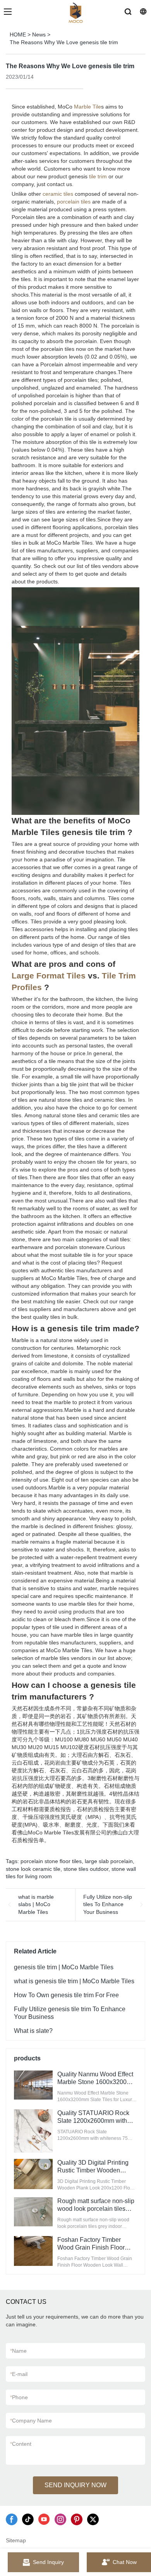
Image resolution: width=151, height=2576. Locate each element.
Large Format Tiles (49, 975)
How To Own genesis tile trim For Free (66, 1995)
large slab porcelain (109, 1861)
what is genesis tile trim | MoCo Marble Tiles (74, 1981)
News (39, 34)
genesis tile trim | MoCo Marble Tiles (63, 1967)
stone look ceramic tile (33, 1869)
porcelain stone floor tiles (51, 1861)
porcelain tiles (74, 201)
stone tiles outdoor (85, 1869)
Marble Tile (87, 107)
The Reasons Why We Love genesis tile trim (64, 42)
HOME (18, 34)
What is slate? (33, 2030)
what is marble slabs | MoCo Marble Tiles (36, 1904)
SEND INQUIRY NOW (75, 2485)
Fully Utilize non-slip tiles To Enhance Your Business (107, 1904)
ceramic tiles (58, 194)
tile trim (98, 176)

### Work request:
Everything from the line with "The Reasons Why" to the end of the listing, and only that, is to be set down exactly, line by line.

### Output below:
The Reasons Why We Love genesis tile trim (64, 42)
HOME (18, 34)
What is slate? (33, 2030)
what is marble slabs | MoCo Marble Tiles (36, 1904)
SEND INQUIRY NOW (75, 2485)
Fully Utilize non-slip tiles To Enhance Your Business (107, 1904)
ceramic tiles (58, 194)
tile trim (98, 176)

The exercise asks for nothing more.